* [What the task requires]:
Copy every entry exactly as it stands, though any image it holds should stay out of the copy.

Pixel coordinate grounding data:
• • •

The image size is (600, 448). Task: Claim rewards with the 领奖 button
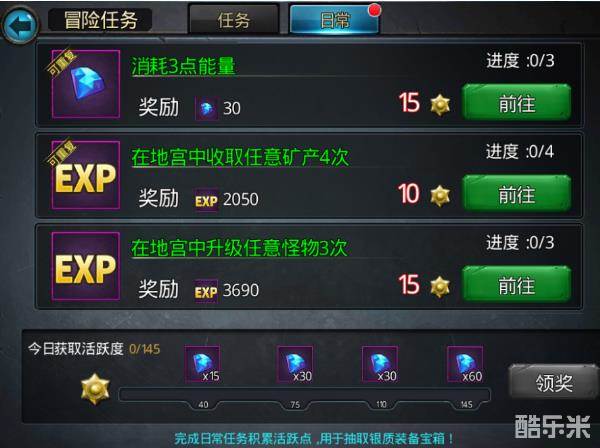pos(553,382)
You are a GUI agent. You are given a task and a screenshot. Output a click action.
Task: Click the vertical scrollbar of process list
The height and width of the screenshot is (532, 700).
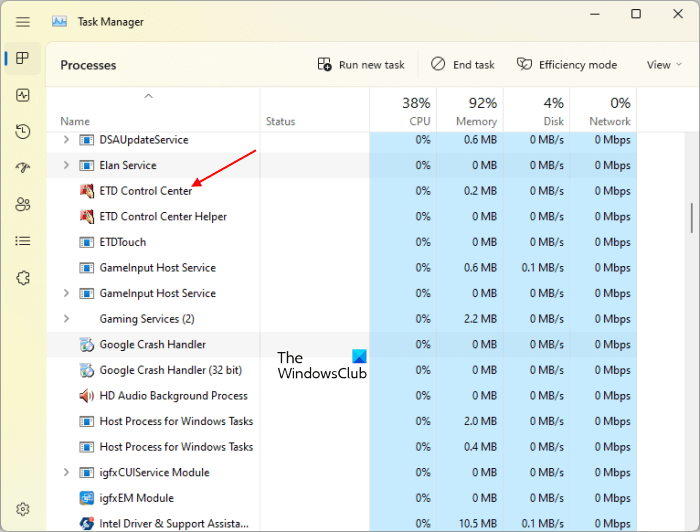pyautogui.click(x=691, y=217)
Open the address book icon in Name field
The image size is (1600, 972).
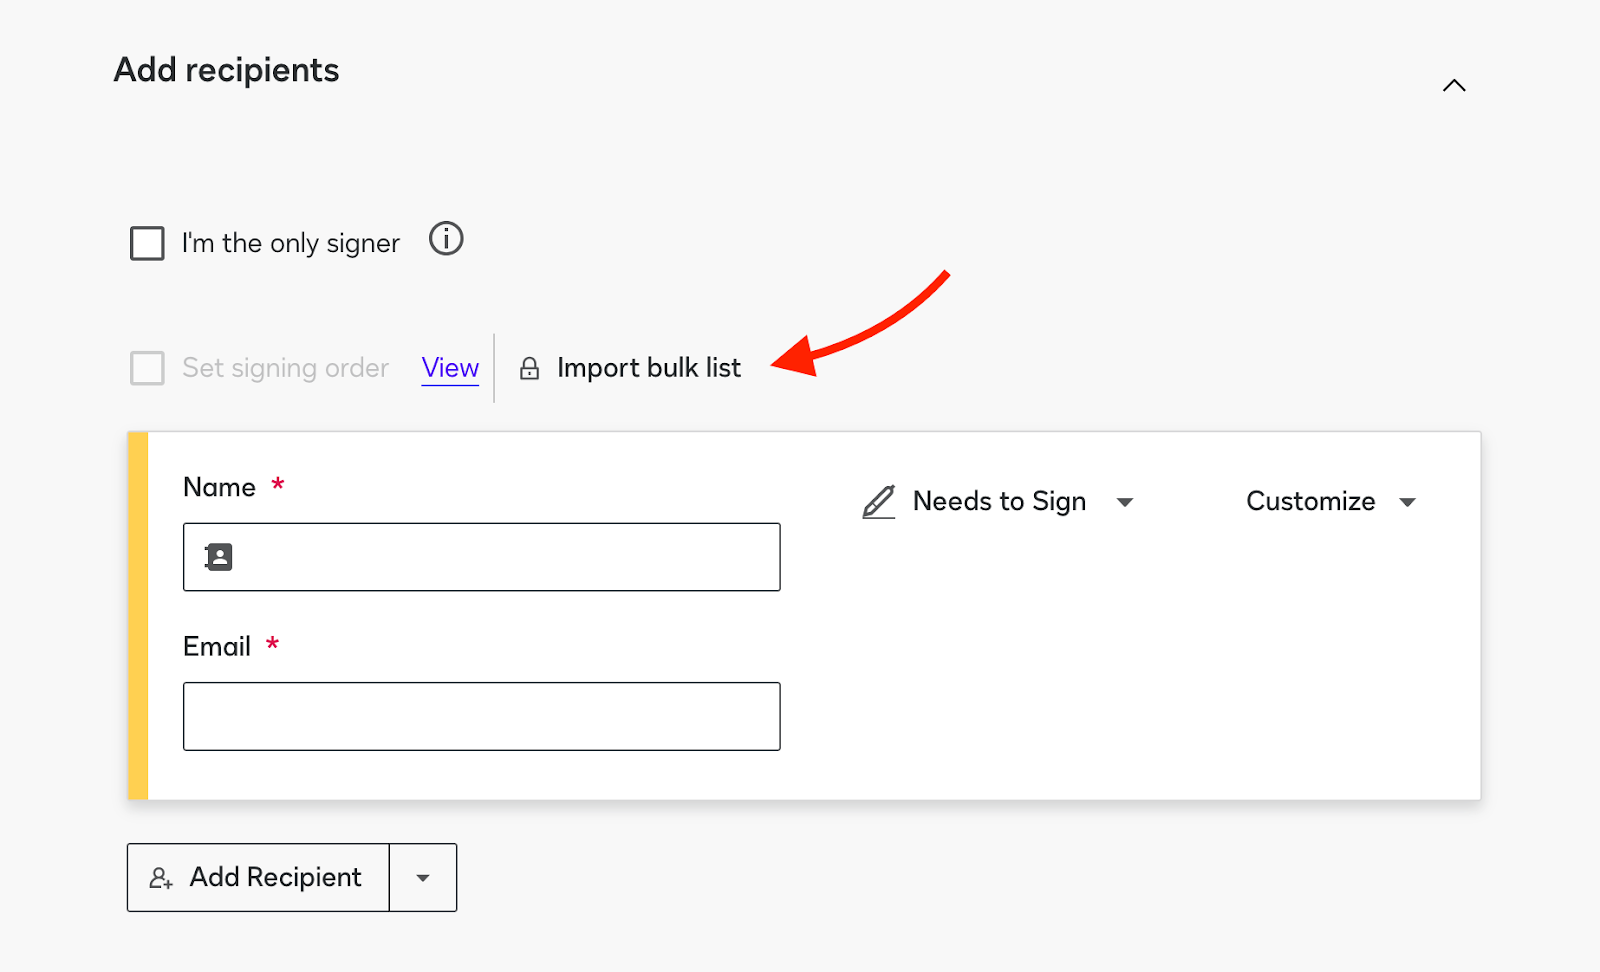pos(219,557)
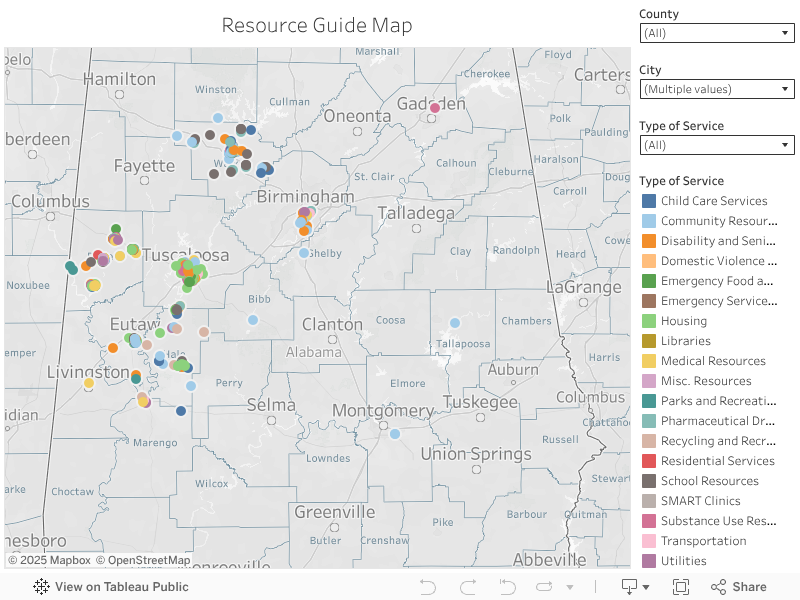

• • •

* [Result]:
The image size is (600, 448). Task: Claim rewards with the 领奖 button
pos(553,382)
You are a GUI agent. You are given a task and a screenshot. Output a click action.
Task: Click the vertical scrollbar of process list
The height and width of the screenshot is (532, 700).
pyautogui.click(x=691, y=217)
Open the address book icon in Name field
The image size is (1600, 972).
pos(219,557)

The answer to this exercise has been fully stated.